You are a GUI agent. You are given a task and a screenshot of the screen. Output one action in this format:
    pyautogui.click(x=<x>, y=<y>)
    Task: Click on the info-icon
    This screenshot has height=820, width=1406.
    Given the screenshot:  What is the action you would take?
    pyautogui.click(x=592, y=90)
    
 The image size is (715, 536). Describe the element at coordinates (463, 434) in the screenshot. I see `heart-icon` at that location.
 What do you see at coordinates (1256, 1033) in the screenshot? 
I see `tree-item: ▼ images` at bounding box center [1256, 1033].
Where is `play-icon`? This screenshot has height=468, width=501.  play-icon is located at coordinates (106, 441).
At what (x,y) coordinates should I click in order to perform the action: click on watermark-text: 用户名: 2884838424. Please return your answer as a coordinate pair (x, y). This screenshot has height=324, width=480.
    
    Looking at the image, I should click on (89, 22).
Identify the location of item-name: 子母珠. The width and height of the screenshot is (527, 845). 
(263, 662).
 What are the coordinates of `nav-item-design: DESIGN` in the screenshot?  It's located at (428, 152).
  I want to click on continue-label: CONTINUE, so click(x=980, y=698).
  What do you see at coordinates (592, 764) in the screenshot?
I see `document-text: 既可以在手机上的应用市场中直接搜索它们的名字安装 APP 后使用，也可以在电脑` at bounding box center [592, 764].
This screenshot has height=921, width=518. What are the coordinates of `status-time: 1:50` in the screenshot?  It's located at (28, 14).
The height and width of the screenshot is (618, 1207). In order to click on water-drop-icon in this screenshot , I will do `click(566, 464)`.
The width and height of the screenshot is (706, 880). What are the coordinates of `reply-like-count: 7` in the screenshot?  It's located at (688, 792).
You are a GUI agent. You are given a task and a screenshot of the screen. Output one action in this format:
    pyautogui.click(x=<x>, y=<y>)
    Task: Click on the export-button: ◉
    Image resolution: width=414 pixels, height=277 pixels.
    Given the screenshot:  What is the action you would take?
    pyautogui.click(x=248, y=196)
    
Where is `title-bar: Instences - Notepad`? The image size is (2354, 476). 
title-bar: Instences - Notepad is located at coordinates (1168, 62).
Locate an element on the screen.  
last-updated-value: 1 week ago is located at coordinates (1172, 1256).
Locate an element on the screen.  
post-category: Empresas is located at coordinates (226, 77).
============================================================
#### Problem to solve
Reproduce all of the rows above verbatim, line for line.

#### Answer to this exercise
You are a GUI agent. You are given a task and a screenshot of the screen. Output one action in this format:
    pyautogui.click(x=<x>, y=<y>)
    Task: Click on the info-icon
    This screenshot has height=820, width=1406.
    Given the screenshot:  What is the action you would take?
    pyautogui.click(x=592, y=90)
    
 The image size is (715, 536). Describe the element at coordinates (463, 434) in the screenshot. I see `heart-icon` at that location.
 What do you see at coordinates (1256, 1033) in the screenshot? 
I see `tree-item: ▼ images` at bounding box center [1256, 1033].
Where is `play-icon`? This screenshot has height=468, width=501.  play-icon is located at coordinates (106, 441).
At what (x,y) coordinates should I click in order to perform the action: click on watermark-text: 用户名: 2884838424. Please return your answer as a coordinate pair (x, y). This screenshot has height=324, width=480.
    
    Looking at the image, I should click on (89, 22).
Identify the location of item-name: 子母珠. The width and height of the screenshot is (527, 845). 
(263, 662).
 What are the coordinates of `nav-item-design: DESIGN` in the screenshot?  It's located at (428, 152).
  I want to click on continue-label: CONTINUE, so click(x=980, y=698).
  What do you see at coordinates (592, 764) in the screenshot?
I see `document-text: 既可以在手机上的应用市场中直接搜索它们的名字安装 APP 后使用，也可以在电脑` at bounding box center [592, 764].
This screenshot has height=921, width=518. What are the coordinates of `status-time: 1:50` in the screenshot?  It's located at (28, 14).
The height and width of the screenshot is (618, 1207). In order to click on water-drop-icon in this screenshot , I will do `click(566, 464)`.
The width and height of the screenshot is (706, 880). What are the coordinates of `reply-like-count: 7` in the screenshot?  It's located at (688, 792).
You are a GUI agent. You are given a task and a screenshot of the screen. Output one action in this format:
    pyautogui.click(x=<x>, y=<y>)
    Task: Click on the export-button: ◉
    Image resolution: width=414 pixels, height=277 pixels.
    Given the screenshot:  What is the action you would take?
    pyautogui.click(x=248, y=196)
    
Where is `title-bar: Instences - Notepad`? The image size is (2354, 476). 
title-bar: Instences - Notepad is located at coordinates (1168, 62).
Locate an element on the screen.  
last-updated-value: 1 week ago is located at coordinates (1172, 1256).
Locate an element on the screen.  
post-category: Empresas is located at coordinates (226, 77).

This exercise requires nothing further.